I've written a script in python to get different links leading to different articles from a webpage. Upon running my script I can get them flawlessly. However, the problem I'm facing is that the article links traverse multiple pages as they are of big numbers to fit within a single page. if I click on the next page button, the attached information i can see in the developer tools which in reality produce an ajax call through post request. As there are no links attached to that next page button, I can't find any way to go on to the next page and parse links from there. I've tried with a post request
with that formdata
but it doesn't seem to work. Where am I going wrong?

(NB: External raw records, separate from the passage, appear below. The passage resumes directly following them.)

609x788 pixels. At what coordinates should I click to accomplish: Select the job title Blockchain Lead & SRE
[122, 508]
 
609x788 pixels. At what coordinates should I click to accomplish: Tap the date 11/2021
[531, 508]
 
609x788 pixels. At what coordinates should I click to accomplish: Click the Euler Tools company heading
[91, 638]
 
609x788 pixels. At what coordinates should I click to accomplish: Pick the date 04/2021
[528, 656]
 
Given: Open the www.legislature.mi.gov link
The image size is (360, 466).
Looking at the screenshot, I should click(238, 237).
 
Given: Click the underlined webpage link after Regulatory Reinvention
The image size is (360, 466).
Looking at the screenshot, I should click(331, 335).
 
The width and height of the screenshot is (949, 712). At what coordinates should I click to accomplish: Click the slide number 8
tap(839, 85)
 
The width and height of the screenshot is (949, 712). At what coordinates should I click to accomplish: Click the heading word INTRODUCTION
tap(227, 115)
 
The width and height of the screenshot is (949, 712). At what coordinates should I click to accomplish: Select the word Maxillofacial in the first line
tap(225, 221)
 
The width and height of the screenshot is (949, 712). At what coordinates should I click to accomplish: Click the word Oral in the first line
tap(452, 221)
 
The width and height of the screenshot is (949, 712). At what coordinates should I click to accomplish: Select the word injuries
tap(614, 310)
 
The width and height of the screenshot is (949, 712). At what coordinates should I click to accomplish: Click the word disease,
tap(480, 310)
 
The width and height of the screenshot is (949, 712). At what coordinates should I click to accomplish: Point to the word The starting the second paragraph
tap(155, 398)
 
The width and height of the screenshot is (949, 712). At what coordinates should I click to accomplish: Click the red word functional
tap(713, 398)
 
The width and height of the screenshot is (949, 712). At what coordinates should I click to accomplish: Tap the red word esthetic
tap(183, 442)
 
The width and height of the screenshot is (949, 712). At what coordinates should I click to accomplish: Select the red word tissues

Link to the landing page containing articles
This is the information I get using chrome dev tools when I click on the next page button:
GENERAL
=======================================================
Request URL: https://www.ncbi.nlm.nih.gov/pubmed/
Request Method: POST
Status Code: 200 OK
Remote Address: 130.14.29.110:443
Referrer Policy: origin-when-cross-origin
RESPONSE HEADERS
=======================================================
Cache-Control: private
Connection: Keep-Alive
Content-Encoding: gzip
Content-Security-Policy: upgrade-insecure-requests
Content-Type: text/html; charset=UTF-8
Date: Fri, 29 Jun 2018 10:27:42 GMT
Keep-Alive: timeout=1, max=9
NCBI-PHID: 396E3400B36089610000000000C6005E.m_12.03.m_8
NCBI-SID: CE8C479DB3510951_0083SID
Referrer-Policy: origin-when-cross-origin
Server: Apache
Set-Cookie: ncbi_sid=CE8C479DB3510951_0083SID; domain=.nih.gov; path=/; expires=Sat, 29 Jun 2019 10:27:42 GMT
Set-Cookie: WebEnv=1Jqk9ZOlyZSMGjHikFxNDsJ_ObuK0OxHkidgMrx8vWy2g9zqu8wopb8_D9qXGsLJQ9mdylAaDMA_T-tvHJ40Sq_FODOo33__T-tAH%40CE8C479DB3510951_0083SID; domain=.nlm.nih.gov; path=/; expires=Fri, 29 Jun 2018 18:27:42 GMT
Strict-Transport-Security: max-age=31536000; includeSubDomains; preload
Transfer-Encoding: chunked
Vary: Accept-Encoding
X-UA-Compatible: IE=Edge
X-XSS-Protection: 1; mode=block
REQUEST HEADERS
========================================================
Accept: text/html, */*; q=0.01
Accept-Encoding: gzip, deflate, br
Accept-Language: en-US,en;q=0.9
Connection: keep-alive
Content-Length: 395
Content-Type: application/x-www-form-urlencoded; charset=UTF-8
Cookie: ncbi_sid=CE8C479DB3510951_0083SID; _ga=GA1.2.1222765292.1530204312; _gid=GA1.2.739858891.1530204312; _gat=1; WebEnv=18Kcapkr72VVldfGaODQIbB2bzuU50uUwU7wrUi-x-bNDgwH73vW0M9dVXA_JOyukBSscTE8Qmd1BmLAi2nDUz7DRBZpKj1wuA_QB%40CE8C479DB3510951_0083SID; starnext=MYGwlsDWB2CmAeAXAXAbgA4CdYDcDOsAhpsABZoCu0IA9oQCZxLJA===
Host: www.ncbi.nlm.nih.gov
NCBI-PHID: 396E3400B36089610000000000C6005E.m_12.03
Origin: https://www.ncbi.nlm.nih.gov
Referer: https://www.ncbi.nlm.nih.gov/pubmed
User-Agent: Mozilla/5.0 (Windows NT 6.1) AppleWebKit/537.36 (KHTML, like Gecko) Chrome/67.0.3396.99 Safari/537.36
X-Requested-With: XMLHttpRequest
FORM DATA
========================================================
p$l: AjaxServer
portlets: id=relevancesortad:sort=;id=timelinead:blobid=NCID_1_120519284_130.14.22.215_9001_1530267709_1070655576_0MetA0_S_MegaStore_F_1:yr=:term=%222015%22%5BDate%20-%20Publication%5D%20%3A%20%223000%22%5BDate%20-%20Publication%5D;id=reldata:db=pubmed:querykey=1;id=searchdetails;id=recentactivity
load: yes
This is my script so far (the get request is working flawlessly if uncommented, but for the first page):
import requests
from urllib.parse import urljoin
from bs4 import BeautifulSoup
geturl = "https://www.ncbi.nlm.nih.gov/pubmed/?term=%222015%22%5BDate+-+Publication%5D+%3A+%223000%22%5BDate+-+Publication%5D"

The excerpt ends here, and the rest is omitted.